Guess again, Johnny. What to my wondering eyes should appear glaring vengefully up at us when we took the stage for our first set but every pimply, misshapen, or otherwise irredeemably dweebish past member of a high school electronics club in LA and his girlfriend, and oh boy, were they in no mood whatever for tight-in-the-crotch bellbottoms and evocations of Boston. We finished every song either to deathly silence or gentle hissing. And then Mothersbaugh and his men came on in their wacky matching jumpsuits, all herky jerky rhythms, robotic movements, and bleating declamation, all fervently...kooky. And the misshapen, pimply, and irredeemably dweebish were in absolute ecstasy. 

Now, as our dressing room remained the loneliest place in Los Angeles, 'twas another phrase entirely that came to mind: Something is happening here, but you don't know what it is, though of course I knew very well. Seven years before, I'd been one of Iggy Stooge's most fervent and well-placed (writing for national magazines) early fans. Nine months before, in London, I'd been one of the first living Americans to get wind of the Sex Pistols, produced by the same guy who'd produced CMilk, and had found 'Anarchy in the UK' transformatively exhilarating. But what on earth did the arty, staunchly arch Devo have to do with punk?

This: the Starwood gig made the misshapen and disenfranchised who attended it realise their numerousness. None could deny it now: they were a bona fide constituency, capable of supporting a...scene! Suddenly, punk was everywhere. 

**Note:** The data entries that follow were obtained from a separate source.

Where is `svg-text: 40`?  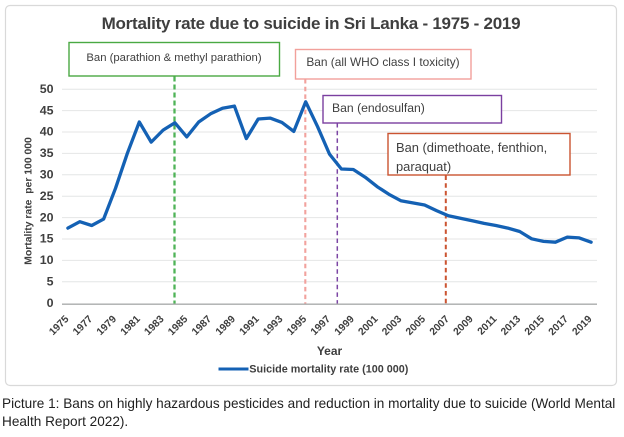 svg-text: 40 is located at coordinates (47, 132).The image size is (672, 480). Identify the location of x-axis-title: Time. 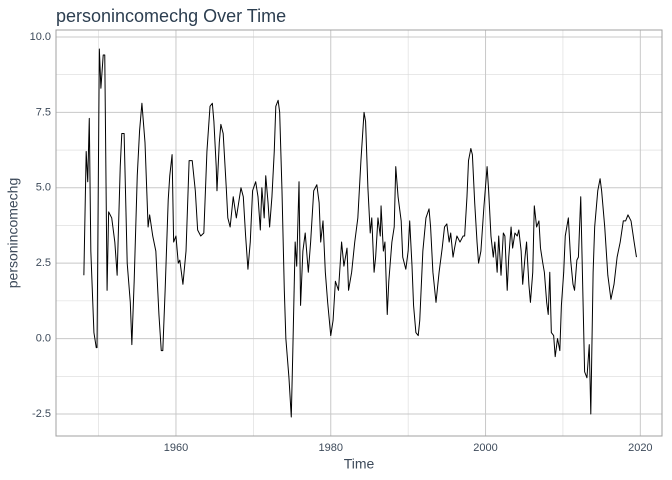
(360, 464).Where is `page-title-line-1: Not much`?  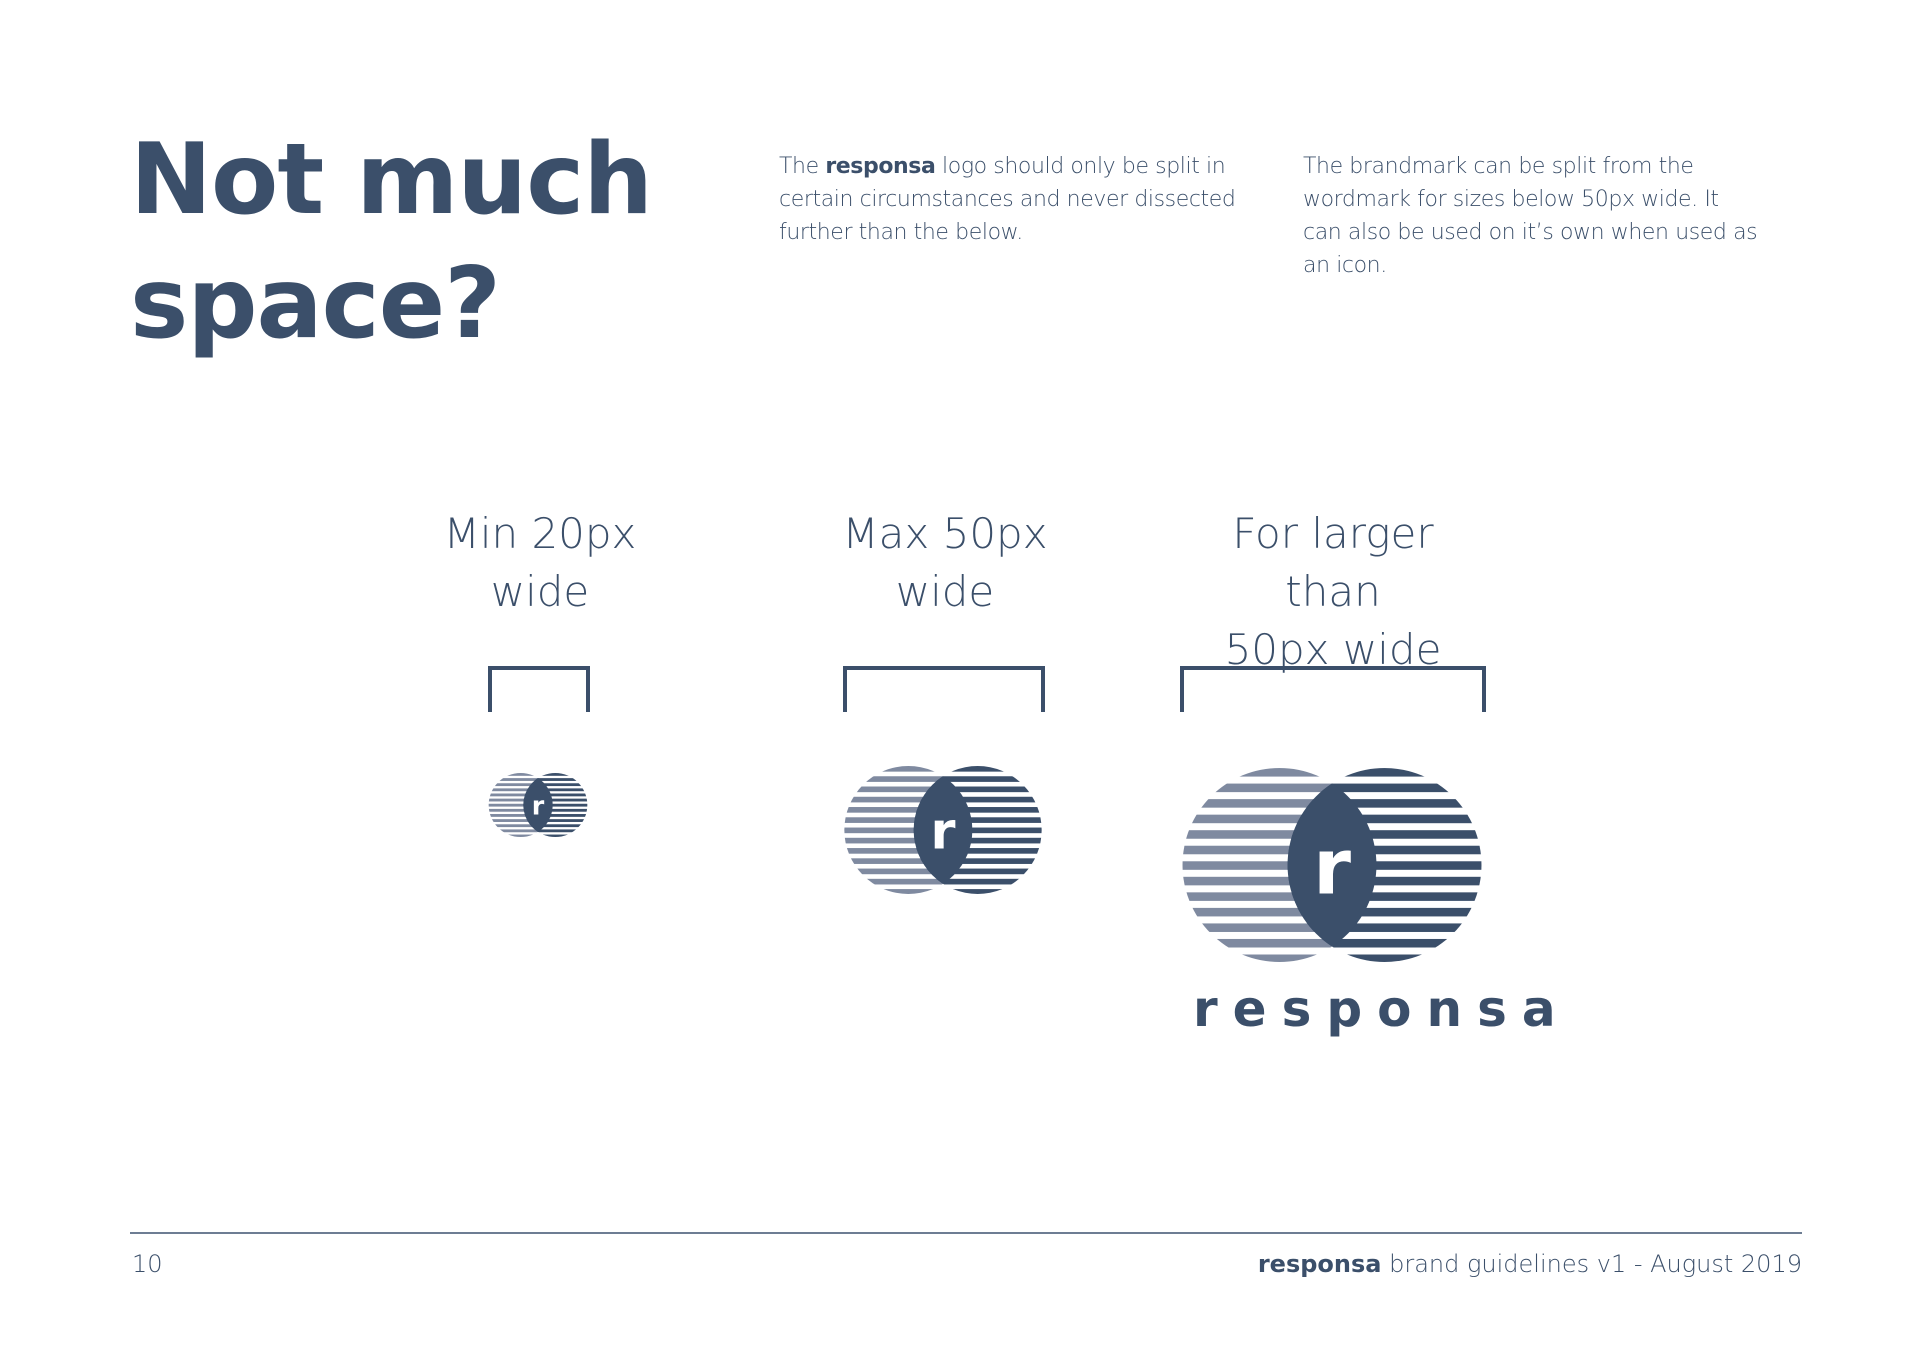
page-title-line-1: Not much is located at coordinates (392, 180).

The Dils! The Weirdos! The Screamers! The Germs! The Dickies! The Thises! The Thats! The most unlikely places - restaurants in Chinatown (few had heretofore suspected that LA even had one!), bars formerly popular with 72-year-old barflies in birdshit-caked baseball caps glaring murderously at their own drinks in mid-afternoon — became key venues for the new music. The curmudgeonly restauranteuse Esther Wong emerged as a key impresaria even though (or, it occurs to me as I write this, because) her English was intelligible only to those with a few stiff drinks in them.

Suddenly there were as many awful, brazen imitations of the Sex Pistols and Clash about as there'd been awful, brazen imitations of the Rolling Stones a dozen years before.

As in every pop music upheaval, most of the would-be-cashers-in on the trend got it all wrong, neither less nor more in LA than elsewhere. In theory, punk made musicians long on vim and vision but short on chops feel they had nothing to apologise for. In practice, a lot of no-talent bozos began offering their not having been troubled to learn to play their instruments as inherently noble, as a manifestation of the True Spirit of Rock. But if rock and roll had really been reclaimed from the virtuosos and smirky narcissists, how was it that local boys Van Halen's debut album was outselling all the punk groups' put together by a factor of around 1000 to 1?

In a year or so, when everybody got fatally fed up with punk's chaos and cacophony, it began to be pushed aside by self-described power poppers in narrow ties, most notably The Knack, who raised the smirky narcissism bar to an altitude heretofore unimagined. ("...but the little girls understand," indeed!) Within two years, Motley Crue, the worst group in the history of Western popular music, had become the city's darlings. Whereupon a new phrase sprang to mind: Ever get the feeling you've been cheated?